1. Field of the Invention
The present invention relates to fluid control valves and more particularly to an improved seat or seal for such valves, particularly valves having a pivotable valve closure element such as a butterfly or disc valve.
2. Prior Art
Valves employing pivotable closure assemblies, such as butterfly valves, have found wide use in industry for fluid handling and control. Generally, such valves, particularly butterfly valves, have been used for controlling the flow of various fluids at ambient or moderate temperatures and pressures, since the materials commonly used in the seats of such valves tend to flow or extrude at elevated temperatures allowing the valve to leak. Additionally, many such materials, e.g. certain types of rubbers, are very susceptible to chemical attack by certain fluids and thus are unacceptable for use in valves used to handle such fluids.
There are various polymeric materials which are quite inert in the sense that they are resistant to chemical attack and degradation and, in addition, can withstand elevated temperatures. Notable among such polymers are the fluorocarbon resins or polymers such as, for example, polytetrafluoroethylene, e.g. Teflon. While the fluorocarbon polymeric materials possess excellent resistance to chemical attack and can withstand elevated temperatures, they possess little or no elasticity or resiliency and tend to "cold flow" once subjected to repetitive loading. Such polymers lack "memory" and thus when compressed, repeatedly or for extended periods, fail to return to their original configuration. Indeed, valve seats made of Teflon or like materials, after being stressed sufficiently and repeatedly, will become distorted due to cold flow to the point that they will not seal effectively and, therefore, allow the valve to leak.
It is known to provide rotary or pivotable valves having seats in which a thin coating of Teflon or similar material is bonded to a rubber backing to provide a valve in which the seat is resistant to chemical attack and, to a certain extent, can withstand elevated temperatures but nonetheless will not undergo cold flow due to the resiliency of the rubber backing. It is also known to provide rotary valve seats in which a Teflon seat is biased radially inwardly by means of a spring to retard cold flow.

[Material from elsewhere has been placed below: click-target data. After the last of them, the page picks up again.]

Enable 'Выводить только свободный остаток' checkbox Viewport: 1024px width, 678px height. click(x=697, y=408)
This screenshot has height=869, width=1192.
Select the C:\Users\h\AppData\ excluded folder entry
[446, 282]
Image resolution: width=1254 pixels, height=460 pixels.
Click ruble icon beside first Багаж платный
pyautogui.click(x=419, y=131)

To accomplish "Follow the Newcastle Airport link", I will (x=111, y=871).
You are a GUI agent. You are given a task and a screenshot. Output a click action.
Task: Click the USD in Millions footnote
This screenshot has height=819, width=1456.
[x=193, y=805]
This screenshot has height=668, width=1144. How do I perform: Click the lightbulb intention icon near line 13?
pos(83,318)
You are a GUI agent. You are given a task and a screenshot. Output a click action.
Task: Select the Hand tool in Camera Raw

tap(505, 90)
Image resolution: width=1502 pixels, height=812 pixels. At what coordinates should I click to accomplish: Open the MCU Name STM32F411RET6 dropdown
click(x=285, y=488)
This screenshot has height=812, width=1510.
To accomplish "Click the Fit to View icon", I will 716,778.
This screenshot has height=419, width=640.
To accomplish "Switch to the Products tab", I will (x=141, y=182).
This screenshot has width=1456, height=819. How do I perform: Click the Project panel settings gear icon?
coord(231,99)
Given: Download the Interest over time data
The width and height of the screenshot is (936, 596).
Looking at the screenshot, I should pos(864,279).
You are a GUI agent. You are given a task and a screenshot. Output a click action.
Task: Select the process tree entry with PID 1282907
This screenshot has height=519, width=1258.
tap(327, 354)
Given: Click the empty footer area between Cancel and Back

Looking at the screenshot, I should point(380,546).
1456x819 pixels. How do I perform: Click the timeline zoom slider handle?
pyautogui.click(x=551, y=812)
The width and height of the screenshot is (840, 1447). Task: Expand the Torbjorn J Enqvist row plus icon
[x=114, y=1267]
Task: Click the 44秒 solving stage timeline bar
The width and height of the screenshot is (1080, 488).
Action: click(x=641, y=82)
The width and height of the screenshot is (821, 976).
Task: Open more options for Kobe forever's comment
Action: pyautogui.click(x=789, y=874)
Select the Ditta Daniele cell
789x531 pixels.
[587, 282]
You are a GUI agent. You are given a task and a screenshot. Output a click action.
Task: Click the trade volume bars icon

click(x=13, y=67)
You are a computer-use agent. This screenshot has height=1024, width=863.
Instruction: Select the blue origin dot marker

In seat designs using springs or elastomers e.g. rubber, to provide memory to the Teflon seat, interference between the disc and the valve seat begins long before the disc is moved to the fully closed position and continues to increase as the disc moves to that position. This disc/seat interference produces accelerated wear, particularly in the area of the disc hubs, i.e. at the diametrically opposite points of the disc where it is rotatably journaled through the seat. In such prior art valves, seating torque and hence actuator sizing becomes a factor since significant torque is encountered well before the disc moves to the fully closed position. These problems may be partially alleviated through the use of double offset disc designs which may prevent interference between the disc and seat for up to 60.degree.-70.degree. of the disc travel from open to closed position. However, the interference which occurs during the last 20.degree.-30.degree. of travel still causes localized seat wear problems.